Fuck you, with words

The fuck are you doing

Putting words in my mouth

If you wanted me to be away -

Then should have said so,

Not wasting my day

And my heart

Decay.

piektdiena, 2021. gada 2. aprīlis

Tunnel.

 I walk out

And it pulls me back.

I walk out

And it pulls me back.

The pain within comes out

Like black fluid fills my veins

Confusing feelings, destroying gains.

Thoughts go back to negatives.

I fear what ifs, everything is like a wall,

Huge border around me, suffocating crowds in mall.
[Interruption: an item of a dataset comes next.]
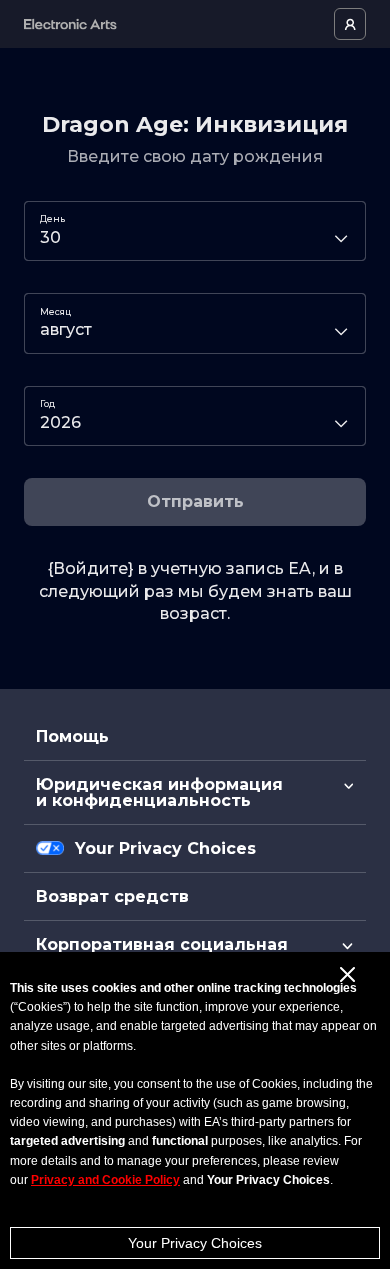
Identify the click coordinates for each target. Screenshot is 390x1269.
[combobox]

I'm on my knees and I can't breathe.

And you won't help me, nothing will.

I'm ruled and I'll be killed -

By my own thought. I'm still -

Like waters in the sea -

Deep down the black depths feed on me

Of my own sharks. Relational ptsd.




ceturtdiena, 2021. gada 1. aprīlis

I want to paint my room fucking red.

I hate everything that does with feelings,

I hate everything that makes me cry.

I hate everything that gives me hope and reason,

And everything that makes me wanna die.

I hate all these things I'm feeling - 

And those that I don't understand.

For when I was stupidly thinking,

About clueless fucking you,

Instead of going to bed.


I want to paint my room fucking red.